_DOCUMENT SECTION_
● ● ● ●
Paul Hefner
1950-06-21 2007-10-14Old Lyme - Paul D. Hefner, 57, passed away on Sunday, Oct. 14, 2007 at Middlesex Hospital in Middletown.
Mr. Hefner was born on June 21, 1950 in Washington, D.C., the son of Frank K. and Annadell Pegram Hefner. Paul had a very interesting childhood. His father was a foreign service diplomat taking the family to residences in Bonn, Germany; Vienna, Austria; and northern Virginia. Upon retirement to Old Lyme, his parents ran a successful antiques business which brought Paul to the area. He graduated from the University of Connecticut in 1972 with a bachelor of arts degree in psychology.
For over 30 years Paul co-owned and operated Bridge Gardens in Old Lyme with longtime friend Nick Perrotti. Cut roses were his trademark, helping to start and celebrate many relationships. During the holiday season he ran Paul's Christmas Trees, which offered his customers the best evergreens along the shoreline. Paul was a well-known and respected merchant in town. As an avid reader and master of trivia, Paul was a fascinating person to converse with. His outgoing personality and sense of humor served him well in life and in business.
● ● ● ●
_RECORDS SUPPLIED_
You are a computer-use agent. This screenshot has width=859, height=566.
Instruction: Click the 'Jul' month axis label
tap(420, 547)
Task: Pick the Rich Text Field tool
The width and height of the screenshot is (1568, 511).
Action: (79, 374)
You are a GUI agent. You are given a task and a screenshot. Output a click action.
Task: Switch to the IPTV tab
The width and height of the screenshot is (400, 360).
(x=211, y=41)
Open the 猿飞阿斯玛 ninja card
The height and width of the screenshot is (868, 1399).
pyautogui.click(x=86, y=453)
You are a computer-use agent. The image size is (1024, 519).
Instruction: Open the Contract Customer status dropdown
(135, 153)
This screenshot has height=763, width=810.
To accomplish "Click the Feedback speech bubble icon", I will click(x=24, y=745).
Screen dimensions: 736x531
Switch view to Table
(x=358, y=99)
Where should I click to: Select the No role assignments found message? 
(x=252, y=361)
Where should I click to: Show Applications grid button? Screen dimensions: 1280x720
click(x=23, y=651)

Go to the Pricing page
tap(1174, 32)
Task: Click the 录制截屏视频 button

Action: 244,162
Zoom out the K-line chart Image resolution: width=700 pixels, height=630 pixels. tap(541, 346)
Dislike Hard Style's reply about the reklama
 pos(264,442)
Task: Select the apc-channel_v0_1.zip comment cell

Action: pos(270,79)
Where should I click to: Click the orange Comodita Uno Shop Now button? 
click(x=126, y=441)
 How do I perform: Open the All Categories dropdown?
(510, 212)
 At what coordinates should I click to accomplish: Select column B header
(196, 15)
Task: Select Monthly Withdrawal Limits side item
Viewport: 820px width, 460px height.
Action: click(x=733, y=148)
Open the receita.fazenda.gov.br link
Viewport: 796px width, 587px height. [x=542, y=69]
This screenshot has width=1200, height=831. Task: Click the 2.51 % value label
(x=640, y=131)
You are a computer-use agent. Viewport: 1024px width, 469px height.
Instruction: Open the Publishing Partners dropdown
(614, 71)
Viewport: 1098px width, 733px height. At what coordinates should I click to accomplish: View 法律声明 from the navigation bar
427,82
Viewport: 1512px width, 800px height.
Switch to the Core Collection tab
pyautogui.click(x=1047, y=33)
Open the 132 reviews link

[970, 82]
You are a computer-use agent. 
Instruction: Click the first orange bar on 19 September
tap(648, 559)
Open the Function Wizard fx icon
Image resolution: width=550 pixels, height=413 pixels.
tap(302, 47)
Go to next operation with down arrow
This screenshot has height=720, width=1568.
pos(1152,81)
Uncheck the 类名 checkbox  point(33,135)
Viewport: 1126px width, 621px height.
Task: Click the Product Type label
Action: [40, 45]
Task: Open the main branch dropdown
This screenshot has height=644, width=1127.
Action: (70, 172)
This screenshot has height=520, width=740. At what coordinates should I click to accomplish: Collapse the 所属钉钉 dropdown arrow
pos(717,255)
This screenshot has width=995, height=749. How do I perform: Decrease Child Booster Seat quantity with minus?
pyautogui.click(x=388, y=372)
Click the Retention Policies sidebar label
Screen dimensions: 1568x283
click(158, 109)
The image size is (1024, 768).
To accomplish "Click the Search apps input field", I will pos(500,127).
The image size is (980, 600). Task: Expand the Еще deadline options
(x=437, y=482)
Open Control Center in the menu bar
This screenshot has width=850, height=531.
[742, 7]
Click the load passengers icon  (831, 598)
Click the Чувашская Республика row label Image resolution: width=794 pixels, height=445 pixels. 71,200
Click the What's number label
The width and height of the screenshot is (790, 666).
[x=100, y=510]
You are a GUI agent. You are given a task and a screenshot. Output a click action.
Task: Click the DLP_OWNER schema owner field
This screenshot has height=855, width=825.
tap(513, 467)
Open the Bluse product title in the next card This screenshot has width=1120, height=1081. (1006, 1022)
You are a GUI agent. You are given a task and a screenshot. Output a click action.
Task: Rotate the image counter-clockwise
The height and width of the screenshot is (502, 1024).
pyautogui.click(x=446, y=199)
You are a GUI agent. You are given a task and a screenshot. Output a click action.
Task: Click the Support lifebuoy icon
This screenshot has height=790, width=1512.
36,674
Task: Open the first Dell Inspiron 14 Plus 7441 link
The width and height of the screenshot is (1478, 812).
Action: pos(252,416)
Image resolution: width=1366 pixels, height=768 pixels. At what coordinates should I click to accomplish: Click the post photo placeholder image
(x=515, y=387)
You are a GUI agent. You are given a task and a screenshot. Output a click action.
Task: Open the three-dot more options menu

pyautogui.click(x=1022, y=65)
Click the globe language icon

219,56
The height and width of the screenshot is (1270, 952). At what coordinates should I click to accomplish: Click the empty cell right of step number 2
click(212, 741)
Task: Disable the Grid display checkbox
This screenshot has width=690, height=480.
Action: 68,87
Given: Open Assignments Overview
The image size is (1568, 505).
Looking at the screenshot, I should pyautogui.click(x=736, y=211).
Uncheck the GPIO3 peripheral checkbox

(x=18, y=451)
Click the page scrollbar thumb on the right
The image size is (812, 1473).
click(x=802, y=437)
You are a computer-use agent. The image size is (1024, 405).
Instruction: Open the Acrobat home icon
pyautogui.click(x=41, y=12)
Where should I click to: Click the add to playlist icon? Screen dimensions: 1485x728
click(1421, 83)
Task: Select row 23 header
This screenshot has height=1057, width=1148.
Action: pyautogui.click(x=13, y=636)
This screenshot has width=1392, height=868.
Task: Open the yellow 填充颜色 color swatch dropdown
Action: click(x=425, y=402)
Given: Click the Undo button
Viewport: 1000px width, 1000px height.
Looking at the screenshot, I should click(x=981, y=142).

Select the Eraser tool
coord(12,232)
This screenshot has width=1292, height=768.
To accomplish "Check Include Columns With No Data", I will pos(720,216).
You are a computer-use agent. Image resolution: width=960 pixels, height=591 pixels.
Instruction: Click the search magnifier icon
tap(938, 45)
● ● ● ●
_QUESTIONS TO ANSWER_
[A] Answer these questions about the Paul Hefner obituary, one answer per line:
(i) At which hospital did he die?
(ii) From which university did he graduate, and in what year?
(iii) With whom did he co-own Bridge Gardens?
[B] Reproduce the Paul Hefner obituary from "For over 30" up to and including "and in business.".

_ANSWERS TO THE TASKS_
[A]
(i) Middlesex Hospital in Middletown
(ii) The University of Connecticut, in 1972
(iii) Nick Perrotti

[B]
For over 30 years Paul co-owned and operated Bridge Gardens in Old Lyme with longtime friend Nick Perrotti. Cut roses were his trademark, helping to start and celebrate many relationships. During the holiday season he ran Paul's Christmas Trees, which offered his customers the best evergreens along the shoreline. Paul was a well-known and respected merchant in town. As an avid reader and master of trivia, Paul was a fascinating person to converse with. His outgoing personality and sense of humor served him well in life and in business.